SET PROBLEM: Write out the items below word for word, beginning at the line that contains "LiteSpeed Web Server" and stopping after the line that contains "UK Real Estate".

Entries for locating words and elements:

—————

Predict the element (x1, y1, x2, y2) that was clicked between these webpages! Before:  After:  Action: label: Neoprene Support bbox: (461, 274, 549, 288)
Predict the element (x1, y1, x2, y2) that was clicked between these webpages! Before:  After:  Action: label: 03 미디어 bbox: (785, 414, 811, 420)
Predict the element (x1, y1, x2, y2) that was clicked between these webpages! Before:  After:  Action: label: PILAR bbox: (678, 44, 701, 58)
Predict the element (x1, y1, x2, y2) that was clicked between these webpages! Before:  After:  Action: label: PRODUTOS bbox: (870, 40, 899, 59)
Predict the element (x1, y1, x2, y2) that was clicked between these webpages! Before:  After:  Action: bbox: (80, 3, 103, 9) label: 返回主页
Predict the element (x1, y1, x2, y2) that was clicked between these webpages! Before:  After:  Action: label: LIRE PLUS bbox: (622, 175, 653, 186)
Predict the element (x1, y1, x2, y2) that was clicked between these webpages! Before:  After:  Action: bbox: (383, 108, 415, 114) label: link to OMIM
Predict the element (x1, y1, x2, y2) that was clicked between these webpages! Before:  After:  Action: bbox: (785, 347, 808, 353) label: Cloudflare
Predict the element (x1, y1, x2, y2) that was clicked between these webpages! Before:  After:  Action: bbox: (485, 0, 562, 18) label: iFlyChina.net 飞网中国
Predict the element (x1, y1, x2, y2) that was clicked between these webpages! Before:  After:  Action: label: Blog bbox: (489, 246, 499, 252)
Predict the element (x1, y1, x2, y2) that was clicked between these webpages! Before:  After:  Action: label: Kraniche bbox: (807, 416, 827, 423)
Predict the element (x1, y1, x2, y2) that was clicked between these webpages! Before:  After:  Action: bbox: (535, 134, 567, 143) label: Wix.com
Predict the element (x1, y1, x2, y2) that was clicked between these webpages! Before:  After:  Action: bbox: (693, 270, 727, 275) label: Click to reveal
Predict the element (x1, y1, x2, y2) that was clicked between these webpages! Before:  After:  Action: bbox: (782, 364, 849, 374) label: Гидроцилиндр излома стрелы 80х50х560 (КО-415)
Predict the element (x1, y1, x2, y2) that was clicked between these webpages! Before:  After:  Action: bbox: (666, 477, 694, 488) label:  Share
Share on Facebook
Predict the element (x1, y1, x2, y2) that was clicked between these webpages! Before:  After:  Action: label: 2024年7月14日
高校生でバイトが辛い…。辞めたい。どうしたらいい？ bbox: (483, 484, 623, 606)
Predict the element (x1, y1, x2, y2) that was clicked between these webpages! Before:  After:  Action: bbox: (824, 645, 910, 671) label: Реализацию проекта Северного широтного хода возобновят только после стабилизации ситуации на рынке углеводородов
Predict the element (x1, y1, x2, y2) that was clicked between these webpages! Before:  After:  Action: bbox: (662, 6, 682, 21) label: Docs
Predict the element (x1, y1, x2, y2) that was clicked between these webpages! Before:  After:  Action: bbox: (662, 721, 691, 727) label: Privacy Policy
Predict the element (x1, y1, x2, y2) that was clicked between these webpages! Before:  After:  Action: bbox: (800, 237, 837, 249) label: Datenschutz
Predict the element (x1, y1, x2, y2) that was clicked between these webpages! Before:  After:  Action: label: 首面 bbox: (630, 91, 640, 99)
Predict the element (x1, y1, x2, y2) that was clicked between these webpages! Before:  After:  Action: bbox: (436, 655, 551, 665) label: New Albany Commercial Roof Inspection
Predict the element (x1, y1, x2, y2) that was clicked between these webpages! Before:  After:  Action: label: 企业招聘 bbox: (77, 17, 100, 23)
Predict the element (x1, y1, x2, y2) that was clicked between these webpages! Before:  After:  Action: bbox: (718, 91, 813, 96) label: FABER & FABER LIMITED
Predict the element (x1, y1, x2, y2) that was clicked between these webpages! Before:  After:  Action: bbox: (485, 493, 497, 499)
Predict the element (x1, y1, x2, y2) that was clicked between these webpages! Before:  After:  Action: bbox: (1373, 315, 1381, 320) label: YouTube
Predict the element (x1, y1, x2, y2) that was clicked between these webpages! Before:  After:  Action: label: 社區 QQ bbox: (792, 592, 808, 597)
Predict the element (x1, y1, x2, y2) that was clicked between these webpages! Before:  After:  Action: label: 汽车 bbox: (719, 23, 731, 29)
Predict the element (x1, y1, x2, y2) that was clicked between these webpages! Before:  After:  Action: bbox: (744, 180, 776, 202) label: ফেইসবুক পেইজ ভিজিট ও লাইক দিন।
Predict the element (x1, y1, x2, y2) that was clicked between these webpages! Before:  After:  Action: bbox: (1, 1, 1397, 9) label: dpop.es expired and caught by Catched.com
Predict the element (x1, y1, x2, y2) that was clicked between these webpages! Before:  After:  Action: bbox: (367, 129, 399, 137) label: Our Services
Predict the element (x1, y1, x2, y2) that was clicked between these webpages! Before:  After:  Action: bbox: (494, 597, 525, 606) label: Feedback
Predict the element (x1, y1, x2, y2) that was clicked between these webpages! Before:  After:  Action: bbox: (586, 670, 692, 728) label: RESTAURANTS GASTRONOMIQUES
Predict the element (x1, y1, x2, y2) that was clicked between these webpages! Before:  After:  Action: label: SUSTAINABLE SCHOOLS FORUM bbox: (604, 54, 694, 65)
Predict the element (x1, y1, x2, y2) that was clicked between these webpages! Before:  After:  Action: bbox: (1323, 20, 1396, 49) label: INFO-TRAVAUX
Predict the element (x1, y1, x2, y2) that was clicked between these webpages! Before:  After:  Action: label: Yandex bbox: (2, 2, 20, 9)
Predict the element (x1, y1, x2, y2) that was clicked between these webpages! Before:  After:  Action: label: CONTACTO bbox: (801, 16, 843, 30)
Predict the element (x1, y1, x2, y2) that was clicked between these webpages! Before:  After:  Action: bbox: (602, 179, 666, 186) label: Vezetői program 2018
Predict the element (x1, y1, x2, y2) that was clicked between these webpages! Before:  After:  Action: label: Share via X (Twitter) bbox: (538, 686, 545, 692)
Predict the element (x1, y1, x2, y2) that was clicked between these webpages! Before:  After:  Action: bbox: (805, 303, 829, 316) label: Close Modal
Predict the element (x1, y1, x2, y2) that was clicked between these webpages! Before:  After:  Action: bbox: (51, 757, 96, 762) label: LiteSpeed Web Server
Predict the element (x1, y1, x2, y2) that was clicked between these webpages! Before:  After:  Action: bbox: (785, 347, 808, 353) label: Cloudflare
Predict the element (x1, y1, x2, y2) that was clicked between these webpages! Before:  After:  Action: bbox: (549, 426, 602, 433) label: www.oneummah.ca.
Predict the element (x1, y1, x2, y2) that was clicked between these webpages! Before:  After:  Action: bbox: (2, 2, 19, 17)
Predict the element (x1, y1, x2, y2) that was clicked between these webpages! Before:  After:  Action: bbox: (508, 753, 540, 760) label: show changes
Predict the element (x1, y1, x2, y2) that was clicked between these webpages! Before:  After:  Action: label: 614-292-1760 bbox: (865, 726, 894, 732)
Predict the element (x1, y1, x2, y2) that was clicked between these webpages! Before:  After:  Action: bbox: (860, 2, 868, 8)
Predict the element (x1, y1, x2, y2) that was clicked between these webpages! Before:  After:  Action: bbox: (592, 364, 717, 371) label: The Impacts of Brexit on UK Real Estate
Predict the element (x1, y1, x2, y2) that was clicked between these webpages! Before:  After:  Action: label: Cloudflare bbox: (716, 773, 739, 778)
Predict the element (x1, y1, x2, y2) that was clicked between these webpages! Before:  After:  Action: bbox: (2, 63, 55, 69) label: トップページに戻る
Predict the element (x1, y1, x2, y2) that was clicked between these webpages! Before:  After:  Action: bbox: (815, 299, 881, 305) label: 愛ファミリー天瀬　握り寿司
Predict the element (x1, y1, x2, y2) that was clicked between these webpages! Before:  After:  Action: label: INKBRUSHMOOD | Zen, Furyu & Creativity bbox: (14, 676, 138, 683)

—————

WRITTEN SOLUTION:
Predict the element (x1, y1, x2, y2) that was clicked between these webpages! Before:  After:  Action: bbox: (51, 757, 96, 762) label: LiteSpeed Web Server
Predict the element (x1, y1, x2, y2) that was clicked between these webpages! Before:  After:  Action: bbox: (785, 347, 808, 353) label: Cloudflare
Predict the element (x1, y1, x2, y2) that was clicked between these webpages! Before:  After:  Action: bbox: (549, 426, 602, 433) label: www.oneummah.ca.
Predict the element (x1, y1, x2, y2) that was clicked between these webpages! Before:  After:  Action: bbox: (2, 2, 19, 17)
Predict the element (x1, y1, x2, y2) that was clicked between these webpages! Before:  After:  Action: bbox: (508, 753, 540, 760) label: show changes
Predict the element (x1, y1, x2, y2) that was clicked between these webpages! Before:  After:  Action: label: 614-292-1760 bbox: (865, 726, 894, 732)
Predict the element (x1, y1, x2, y2) that was clicked between these webpages! Before:  After:  Action: bbox: (860, 2, 868, 8)
Predict the element (x1, y1, x2, y2) that was clicked between these webpages! Before:  After:  Action: bbox: (592, 364, 717, 371) label: The Impacts of Brexit on UK Real Estate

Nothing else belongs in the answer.